Ancaman Terhadap Pulau-Pulau Kecil Semakin Nyata, WALHI Maluku Utara dan Jaring Nusa Gelar Webinar

Rilis Media

Ancaman Terhadap Pulau-Pulau Kecil Semakin Nyata, WALHI Maluku Utara dan Jaring Nusa Gelar Webinar

WALHI Maluku Utara dan Jaring Nusa KTI menggelar Webinar pada Rabu (23/03/2022). Webinar ini mengangkat tema Mempertegas Otonomi Kampung, Resolusi Rakyat Terhadap Oligarki Industri Berbasis Kawasan.

Persoalan alokasi ruang di pulau-pulau kecil Provinsi Maluku Utara terancam dengan ekspansi industri ekstraktif yang sangat berpotensi merusak wilayah kelola rakyat. Terutama masyarakat yang tinggal di kampung-kampung yang mengelola sumber dayanya secara bijak.

Narasumber pertama, Raynaldo G Sembiring sebagai Direktur Eksekutif ICEL menjelaskan jika hadirnya UU Cipta Kerja membuat ancaman terhadap lingkungan hidup telah menjadi ancaman serius terutama bagi ruang hidup masyarakat di pulau-pulau kecil.

"Deregulasi perizinan dan dekriminalisasi menjadi semakin masif pasca ditetapkannya UU Cipta Kerja. Menjadi persoalan juga lantaran aturan turunan UU Cipta Kerja juga ditolak oleh partai dan beberapa kepala daerah," ujar Raynaldo.

Dari segi lingkungan hidup, terdapat beberapa hal yang merugikan masyarakat. Pertama yakni partisipasi masyarakat dalam Amdal. Kedua adalah penghapusan izin lingkungan yang menghilangkan kesempatan untuk menggugat.

Selanjutnya adalah relaksasi tata ruang yang membuka ruang untuk eksploitasi demi kepentingan nasional dan terakhir dekriminalisasi.

"Dampak paling signifikan terjadi pada masyarakat. Hak dasar masyarakat yaitu hak partisipasi dan akses informasi dibatasi dengan diterapkannya UU Cipta Kerja," terangnya.

Degradasi Pengelolaan SDA
Sementara itu narasumber kedua Dr. Aziz Hasyim, SE., MSI selaku akademisi Universitas Khairun Ternate memaparkan bahwa pengelolaan sumber daya alam saat ini mengalami degradasi.

____________________

▶ _Uraian Tugas_: Salin ulang bagian rilis media tentang ancaman terhadap pulau-pulau kecil, mulai dari "Narasumber pertama, Raynaldo" dan berlanjut hingga "dan terakhir dekriminalisasi.", dengan menukar "UU Cipta Kerja" menjadi "Undang-Undang Cipta Kerja".

____________________

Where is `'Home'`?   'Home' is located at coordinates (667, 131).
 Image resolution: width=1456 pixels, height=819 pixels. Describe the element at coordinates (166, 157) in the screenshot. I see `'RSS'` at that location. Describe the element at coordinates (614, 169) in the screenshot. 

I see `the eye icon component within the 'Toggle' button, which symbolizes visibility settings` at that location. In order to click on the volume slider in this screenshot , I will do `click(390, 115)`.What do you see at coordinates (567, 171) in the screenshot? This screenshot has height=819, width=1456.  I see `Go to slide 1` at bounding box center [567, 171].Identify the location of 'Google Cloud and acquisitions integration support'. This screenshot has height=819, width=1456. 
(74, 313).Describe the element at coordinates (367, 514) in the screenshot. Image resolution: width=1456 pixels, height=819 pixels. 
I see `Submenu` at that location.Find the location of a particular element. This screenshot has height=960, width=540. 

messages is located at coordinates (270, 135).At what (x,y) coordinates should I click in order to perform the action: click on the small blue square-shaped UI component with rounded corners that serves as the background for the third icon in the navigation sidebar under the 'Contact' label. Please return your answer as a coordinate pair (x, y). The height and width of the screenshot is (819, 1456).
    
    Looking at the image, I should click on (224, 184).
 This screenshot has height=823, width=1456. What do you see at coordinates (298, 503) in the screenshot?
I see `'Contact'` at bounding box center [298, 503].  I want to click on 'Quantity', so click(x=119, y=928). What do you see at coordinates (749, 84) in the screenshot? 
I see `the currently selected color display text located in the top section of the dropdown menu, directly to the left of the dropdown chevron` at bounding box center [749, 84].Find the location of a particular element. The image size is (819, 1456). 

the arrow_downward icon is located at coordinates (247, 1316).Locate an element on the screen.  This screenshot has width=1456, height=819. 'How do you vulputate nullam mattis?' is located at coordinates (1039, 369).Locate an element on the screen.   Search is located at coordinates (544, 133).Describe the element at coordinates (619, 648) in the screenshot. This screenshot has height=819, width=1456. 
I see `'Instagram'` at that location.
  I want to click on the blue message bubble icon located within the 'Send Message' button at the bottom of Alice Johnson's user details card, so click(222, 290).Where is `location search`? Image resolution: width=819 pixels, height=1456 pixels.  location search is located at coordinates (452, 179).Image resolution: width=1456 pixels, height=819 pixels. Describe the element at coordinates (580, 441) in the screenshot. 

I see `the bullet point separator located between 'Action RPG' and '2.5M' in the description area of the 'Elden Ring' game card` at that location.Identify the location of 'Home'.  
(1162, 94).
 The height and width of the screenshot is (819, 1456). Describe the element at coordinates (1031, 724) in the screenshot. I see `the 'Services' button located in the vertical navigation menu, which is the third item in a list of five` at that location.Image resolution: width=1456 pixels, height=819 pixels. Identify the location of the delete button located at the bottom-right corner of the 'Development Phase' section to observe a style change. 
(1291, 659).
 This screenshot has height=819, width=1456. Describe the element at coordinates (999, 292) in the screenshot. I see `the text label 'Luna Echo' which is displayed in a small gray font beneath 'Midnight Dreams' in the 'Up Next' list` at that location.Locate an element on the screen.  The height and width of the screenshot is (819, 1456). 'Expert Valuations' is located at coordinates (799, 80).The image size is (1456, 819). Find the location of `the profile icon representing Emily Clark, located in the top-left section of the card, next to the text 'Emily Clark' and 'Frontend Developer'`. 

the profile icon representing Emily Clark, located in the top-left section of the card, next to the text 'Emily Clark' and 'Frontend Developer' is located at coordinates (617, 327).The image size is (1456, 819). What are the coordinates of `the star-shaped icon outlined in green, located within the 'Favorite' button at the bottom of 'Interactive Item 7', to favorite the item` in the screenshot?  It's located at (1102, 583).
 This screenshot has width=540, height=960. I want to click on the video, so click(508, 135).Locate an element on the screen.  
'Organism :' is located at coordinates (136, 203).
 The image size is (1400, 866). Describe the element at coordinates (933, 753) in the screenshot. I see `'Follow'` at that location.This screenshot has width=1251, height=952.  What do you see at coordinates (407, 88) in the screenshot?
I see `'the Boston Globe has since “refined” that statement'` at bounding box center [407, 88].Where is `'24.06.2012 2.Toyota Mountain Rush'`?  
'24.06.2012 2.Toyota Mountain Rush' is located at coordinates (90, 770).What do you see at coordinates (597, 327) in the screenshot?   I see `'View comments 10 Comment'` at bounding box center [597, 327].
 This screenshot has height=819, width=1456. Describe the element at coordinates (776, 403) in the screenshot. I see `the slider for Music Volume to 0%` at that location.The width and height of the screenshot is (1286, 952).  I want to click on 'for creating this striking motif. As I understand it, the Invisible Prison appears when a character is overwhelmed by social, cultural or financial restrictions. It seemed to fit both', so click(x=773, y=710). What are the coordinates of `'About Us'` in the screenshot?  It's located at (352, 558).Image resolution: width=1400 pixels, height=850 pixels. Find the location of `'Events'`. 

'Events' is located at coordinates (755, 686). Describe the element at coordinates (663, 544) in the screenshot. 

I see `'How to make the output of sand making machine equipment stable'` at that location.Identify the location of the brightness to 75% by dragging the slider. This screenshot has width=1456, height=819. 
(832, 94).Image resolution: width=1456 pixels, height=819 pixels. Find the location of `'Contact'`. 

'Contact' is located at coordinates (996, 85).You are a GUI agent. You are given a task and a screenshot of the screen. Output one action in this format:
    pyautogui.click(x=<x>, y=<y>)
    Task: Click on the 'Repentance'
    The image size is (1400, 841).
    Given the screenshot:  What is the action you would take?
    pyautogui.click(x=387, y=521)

____________________

▶ _Jawaban Latihan_:
Narasumber pertama, Raynaldo G Sembiring sebagai Direktur Eksekutif ICEL menjelaskan jika hadirnya Undang-Undang Cipta Kerja membuat ancaman terhadap lingkungan hidup telah menjadi ancaman serius terutama bagi ruang hidup masyarakat di pulau-pulau kecil.

"Deregulasi perizinan dan dekriminalisasi menjadi semakin masif pasca ditetapkannya Undang-Undang Cipta Kerja. Menjadi persoalan juga lantaran aturan turunan Undang-Undang Cipta Kerja juga ditolak oleh partai dan beberapa kepala daerah," ujar Raynaldo.

Dari segi lingkungan hidup, terdapat beberapa hal yang merugikan masyarakat. Pertama yakni partisipasi masyarakat dalam Amdal. Kedua adalah penghapusan izin lingkungan yang menghilangkan kesempatan untuk menggugat.

Selanjutnya adalah relaksasi tata ruang yang membuka ruang untuk eksploitasi demi kepentingan nasional dan terakhir dekriminalisasi.